Director: Matias Adriano
Director Adjunto: Policarpo da Rosa

Opinio

Confirmar o apuramento

01 de Outubro, 2016
Cautelas e caldos de galinha nunca fizeram mal a ninguém, e os jogadores angolanos que hoje disputam a qualificação para o CAN de sub-17, no jogo com as Ilhas Comores, cuja fase final decorre em Madagáscar no próximo ano, devem estar imbuídos dessa orientação.

Angola joga em terreno alheio, onde coisas estranhas sempre podem acontecer, e a prudência aconselha a que haja humildade em Moroni, sem sobrancerias, já que as melhores conquistas são as que longe de humilhar o adversário, reconhecer o seu devido valor.

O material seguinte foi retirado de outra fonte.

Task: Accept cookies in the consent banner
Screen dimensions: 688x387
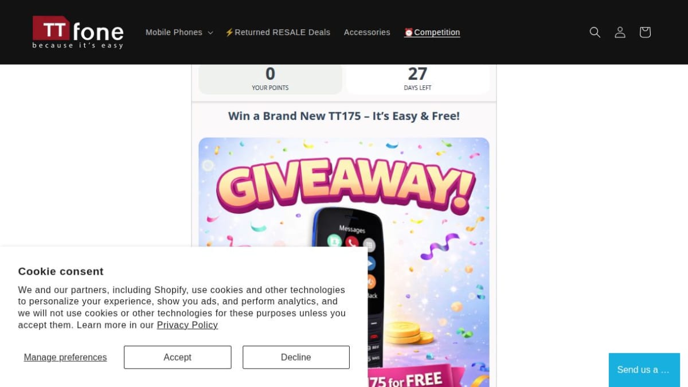Action: tap(177, 357)
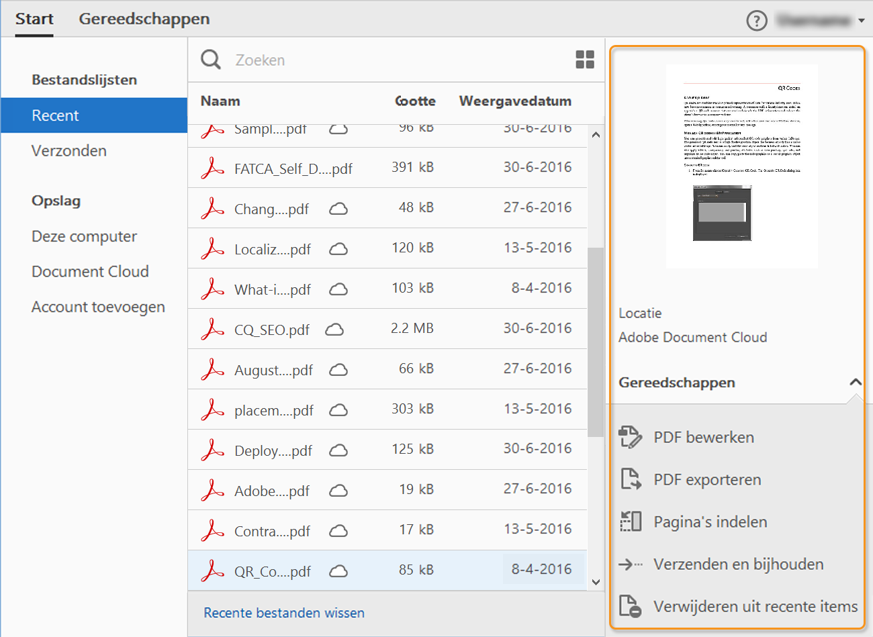873x637 pixels.
Task: Click the cloud icon next to CQ_SEO.pdf
Action: 334,330
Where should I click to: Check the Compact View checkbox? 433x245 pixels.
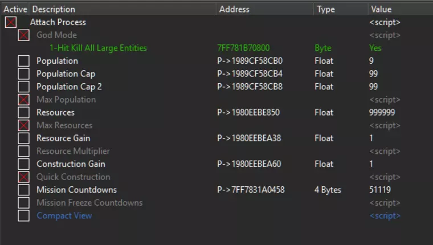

A Selecção Nacional está a poucos momentos da confirmação, ao regresso à grande montra continental, mas tem de confirmar isso, nos minutos que restam da eliminatória.

A vantagem de cinco golos dá ao conjunto nacional, a possibilidade de gerir a partida como lhe convém, sem recursos a exercícios em termos de planeamento ofensivo.

No futebol não existem dois jogos iguais, e isso, é certamente o que os caseiros devem querer mostrar ao seu público e aos angolanos, exibir uma outra postura mais de ataque, porque precisa de correr atrás do prejuízo, com cinco tentos sofridos sem marcar um golo, que aligeirava a vantagem da turma angolana.

Os comoreanos têm a legitimidade de não atirarem a toalha ao tapete, enquanto não cessarem as hostilidade dentro das quatro linhas, no bom sentido, dado que o desfecho da eliminatória acontece depois da última decisão do árbitro, mesmo a saber que a desvantagem é larga e demasiado difícil de ser contornada.

Angola tirou proveito do factor casa, no primeiro jogo disputado no Estádio da Glória, e isso, permite que não tenha de fazer recurso às grandes matemáticas para marcar presença na fase final da categoria, que convenhamos, não é apanágio das nossas selecções nacionais que quase sempre têm apuramentos sofridos, com a calculadora na mão, em função do mau trabalho de casa.

A parir das 13h00, deste 1 de Outubro, o futebol angolano pode abrir um novo ciclo na sua história, com o carimbo no passaporte para marcar presença pela terceira vez na sua história, no maior desfile de jovens de sub-17 no continente.

Depois de várias tentativas infrutíferas, chegou a vez dos comandados do técnico Languinha Simão dizerem presente, para contornar o obstáculo que se coloca no caminho da trajectória para chegar ao Madagáscar, no próximo ano.

Sempre com humildade, Angola hoje acredita.